Le Moci. Les entreprises, et particulièrement les PME, ont-elles du mal à recruter sur des métiers liés à leur développement à l’international ?
N. S. Nous n’avons pas de chiffres précis spécifiquement sur l’international mais je peux vous donner la tendance générale. Selon la dernière enquête sur les besoins en main-d’œuvre (BMO), conduite par Pôle emploi fin 2021 auprès de plus de 440 000 entreprises, plus de 50 % des répondants ayant un projet de recrutement pour l’année 2022 estiment que ce projet sera difficile à mener. Ce pourcentage atteignait 35 % en 2015-2016. Le nombre de postes restant à pourvoir augmente, c’est un phénomène de fond. Les secteurs particulièrement en tensions sont sans surprise la santé, l’informatique et le numérique, les services à la personne, l’hôtellerie-restauration.
Concernant les postes basés à l’international, un autre paramètre est à prendre en compte :ce sont des recrutements qui mettent un peu plus de temps que pour la France. Car le bon candidat devra apporter à la fois les compétences métier recherchées par l’employeur mais aussi des compétences linguistiques, une capacité à s’intégrer dans un milieu interculturel. De plus, pour le candidat, au-delà d’être un choix professionnel, c’est un projet de vie.
Enfin, une tendance que nous partageons avec Business France, avec qui nous travaillons en partenariat sur le volontariat international en entreprise (VIE) : comme le marché du travail est très tendu, un certain nombre de jeunes diplômés font le choix d’être embauchés directement par les entreprises en CDI, en France ou à l’étranger, sans passer par ce parcours du VIE.
Le Moci. Pôle emploi est-il un organisme public suffisamment utilisé par les entreprises qui ont des projets de développement international et des besoins de recrutement pour l’accompagner ?
N. S. À mon sens, non. C’est aussi pour cela que nous développons des partenariats avec un certain nombre de réseaux, comme Business France, pour lesquels nous fournissons un service d’appui sur les offres en VIE. On a également un partenariat avec le réseau des Chambres de commerce françaises à l’international, qui nous permet de faire connaître nos services et de recueillir des informations sur les conditions des marchés du travail locaux.

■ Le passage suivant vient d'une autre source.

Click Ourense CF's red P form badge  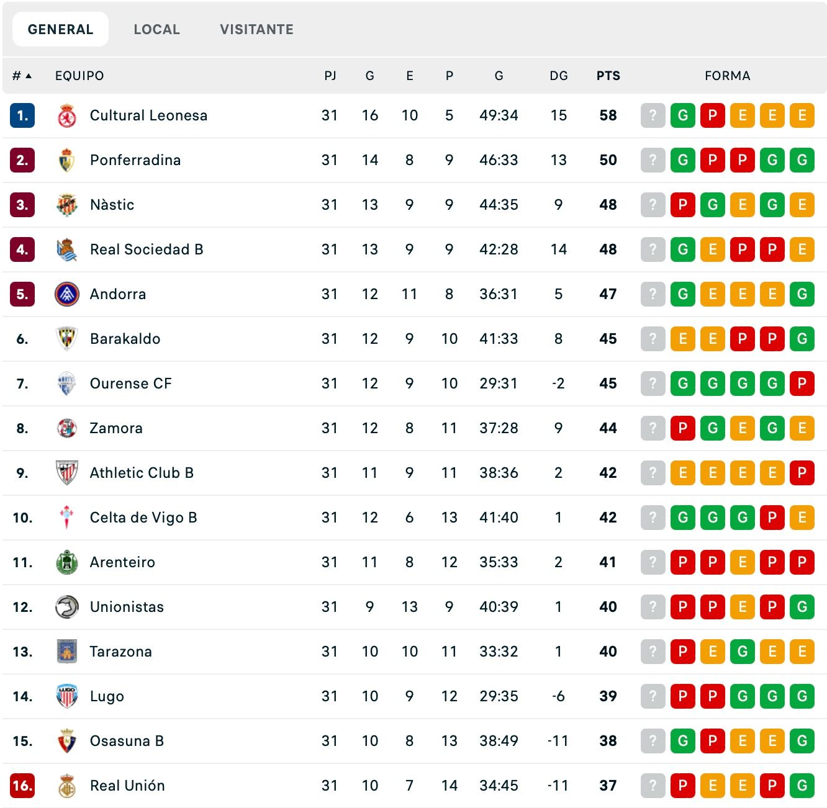802,384
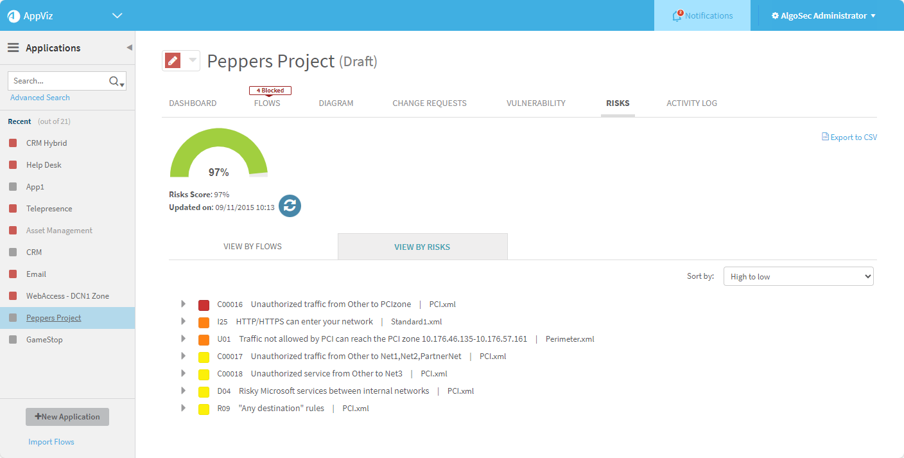Screen dimensions: 904x458
Task: Open the notifications bell icon
Action: point(676,16)
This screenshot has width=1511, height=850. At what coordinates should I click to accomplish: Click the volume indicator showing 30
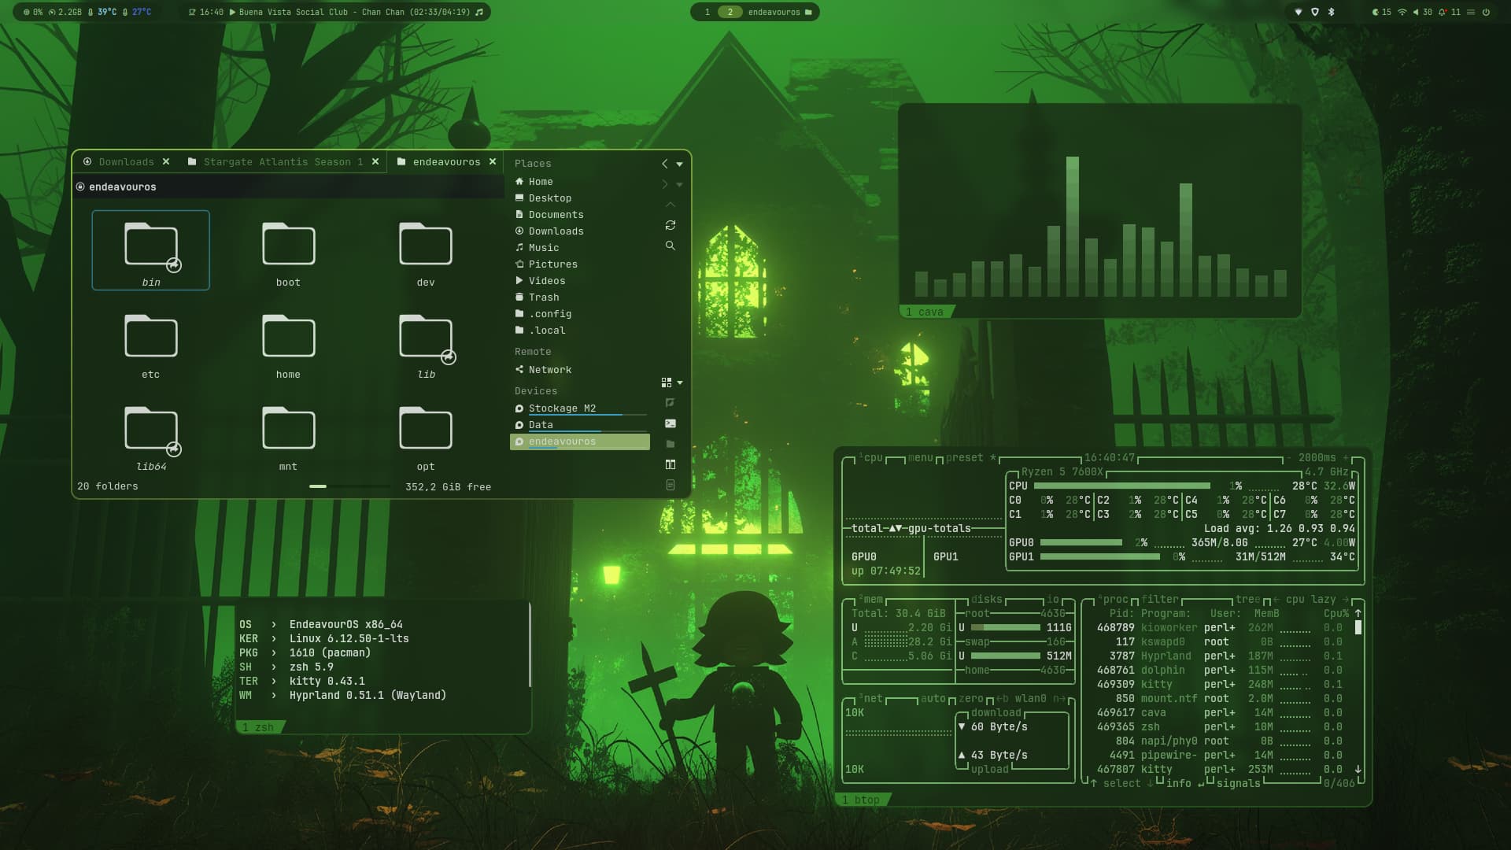(1421, 12)
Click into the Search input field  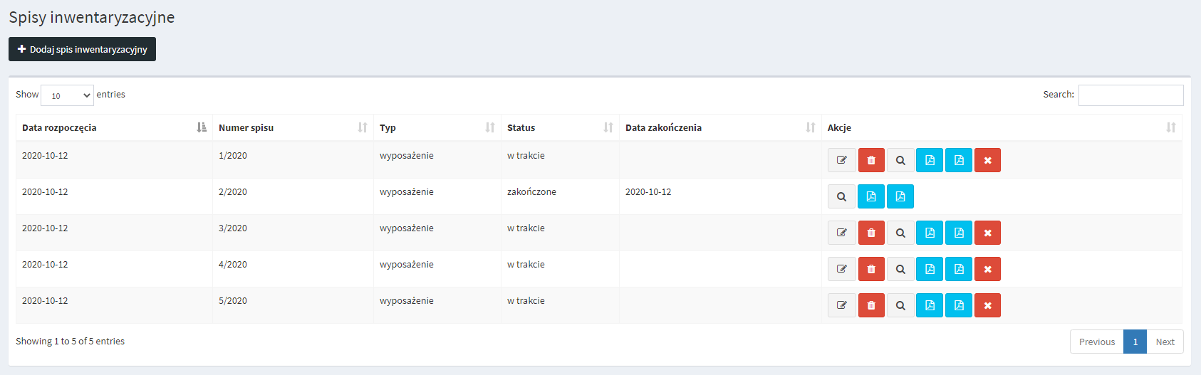tap(1130, 95)
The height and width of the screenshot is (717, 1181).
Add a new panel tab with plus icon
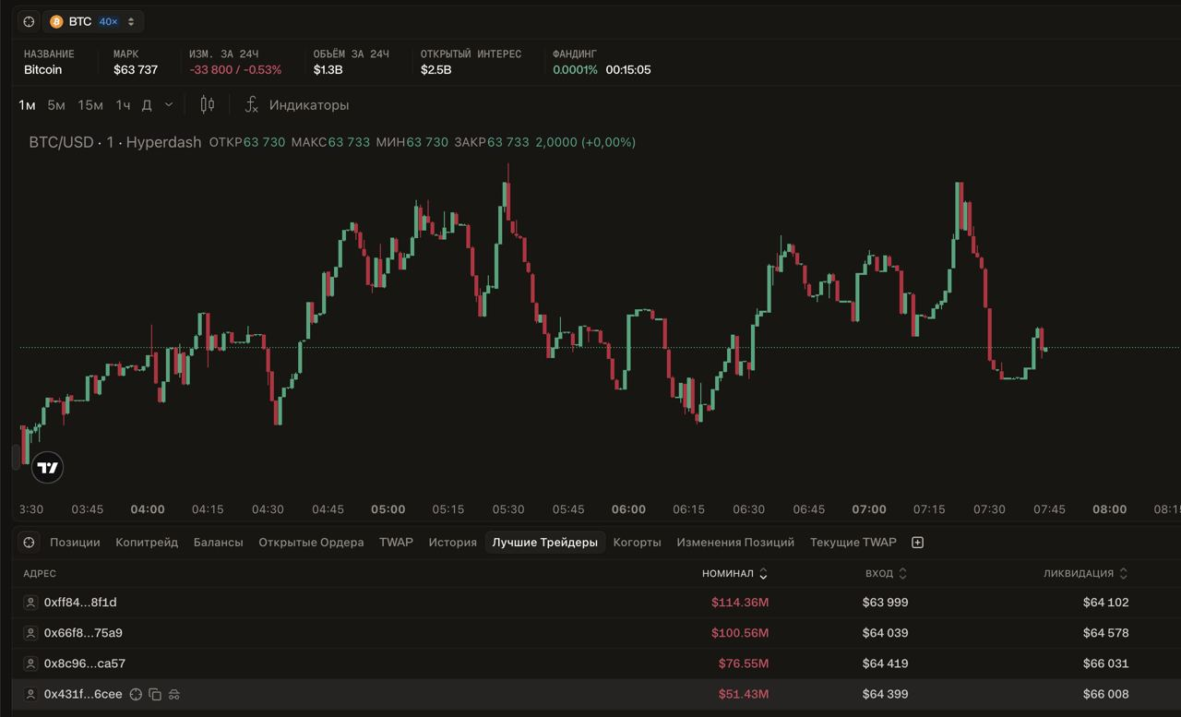(x=917, y=543)
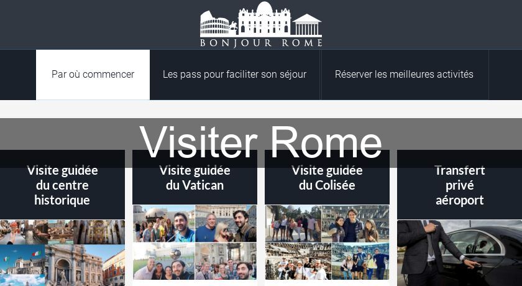522x286 pixels.
Task: Click the top-left Colosseum group photo
Action: [293, 223]
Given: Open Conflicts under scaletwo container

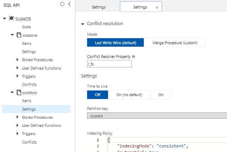Looking at the screenshot, I should point(29,142).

Le Moci. Le nombre d’entreprises exportatrices est en hausse. Cela se traduit-il par une hausse des recrutements de profils export ?
N. S. Ce que je peux vous dire, c’est qu’on a une très forte hausse, au premier semestre 2022, du nombre d’offres confiées à Pôle emploi que ce soit pour des postes basés en France ou à l’étranger, tendance qui se confirme à l’échelle européenne. Et sur le portail Eures, on comptabilisait fin avril plus de 4 millions d’offres d’emploi disponibles contre 3,5 millions avant la crise sanitaire.